Figure 7. Bar chart that allows for a comparison among levels of a a factor (organs, liver vs. heart).

Analysis note: For variables that covary with body size (for example, on average, tall people generally are heavier too), is how to present (and analyze) the data in such a way that body size is accounted for. Here, the solution was to express organ weight as the ratio of organ weight to body weight for the mice. This may or may not be a good solution, and the answer is too complicated for us now (has to do with a thing called allometric scaling), but I wanted to at least present the issue and show how the graphics can be improved to handle some of these concerns.

Here’s the organ weights again, but taken as ratio of body mass.

Figure 10. Same chart as in Figure 9 but on ratios.

Figure 8. Same chart as in Figure 6, but on ratios.

Note 2. Lets be clear about expectations of you for statistics class.
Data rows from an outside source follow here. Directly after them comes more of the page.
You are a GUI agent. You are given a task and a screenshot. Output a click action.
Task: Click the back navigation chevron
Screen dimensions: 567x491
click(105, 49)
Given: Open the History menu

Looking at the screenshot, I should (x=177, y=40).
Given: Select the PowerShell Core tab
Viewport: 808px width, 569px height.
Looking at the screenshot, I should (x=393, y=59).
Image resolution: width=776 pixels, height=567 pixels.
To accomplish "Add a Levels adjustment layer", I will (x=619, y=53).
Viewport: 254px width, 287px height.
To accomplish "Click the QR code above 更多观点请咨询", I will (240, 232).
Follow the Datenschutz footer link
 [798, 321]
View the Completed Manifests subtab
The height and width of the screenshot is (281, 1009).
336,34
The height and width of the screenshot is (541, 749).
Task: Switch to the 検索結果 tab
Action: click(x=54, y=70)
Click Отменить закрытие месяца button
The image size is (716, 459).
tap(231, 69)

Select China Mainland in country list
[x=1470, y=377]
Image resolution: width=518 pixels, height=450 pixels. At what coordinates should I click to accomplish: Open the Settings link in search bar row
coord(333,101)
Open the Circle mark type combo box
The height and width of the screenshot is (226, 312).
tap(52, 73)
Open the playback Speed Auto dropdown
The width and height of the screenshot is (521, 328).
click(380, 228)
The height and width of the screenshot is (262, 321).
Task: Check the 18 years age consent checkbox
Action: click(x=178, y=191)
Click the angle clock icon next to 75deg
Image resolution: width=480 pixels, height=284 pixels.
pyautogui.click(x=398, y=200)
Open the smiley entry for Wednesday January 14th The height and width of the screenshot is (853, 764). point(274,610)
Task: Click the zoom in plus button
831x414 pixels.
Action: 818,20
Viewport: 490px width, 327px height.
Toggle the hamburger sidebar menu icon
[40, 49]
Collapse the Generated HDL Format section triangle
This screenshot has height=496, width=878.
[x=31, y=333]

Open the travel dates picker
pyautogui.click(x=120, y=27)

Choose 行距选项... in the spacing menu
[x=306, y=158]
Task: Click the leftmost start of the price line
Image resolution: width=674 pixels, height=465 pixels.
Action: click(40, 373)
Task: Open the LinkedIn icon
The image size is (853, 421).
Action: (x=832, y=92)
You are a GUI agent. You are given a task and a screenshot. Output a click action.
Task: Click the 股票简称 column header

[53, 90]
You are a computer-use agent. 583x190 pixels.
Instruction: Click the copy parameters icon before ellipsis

Now, R (and Rcmdr) do lots of graphics, pretty much anything you want, but it is not as friendly as it could be. For BI311 homework, the default graphics available via Rcmdr will generally be adequate for assignments. R and Rcmdr has many bar chart options, but there isn’t a straightforward way to get the error bars, unless you are willing to enter some code to the command line or learn a particular package (like gplots or ggplot2).

How to make a bar chart with error bars in R

Option 1. First, let’s try a work-around. Instead of an error bar option for bar chart menu, Rcmdr provides a plot of means that allows you to plot with error bars. These are equivalent graphs, the “bar chart” and the “plot of means”, though you should favor the bar chart format for publishing.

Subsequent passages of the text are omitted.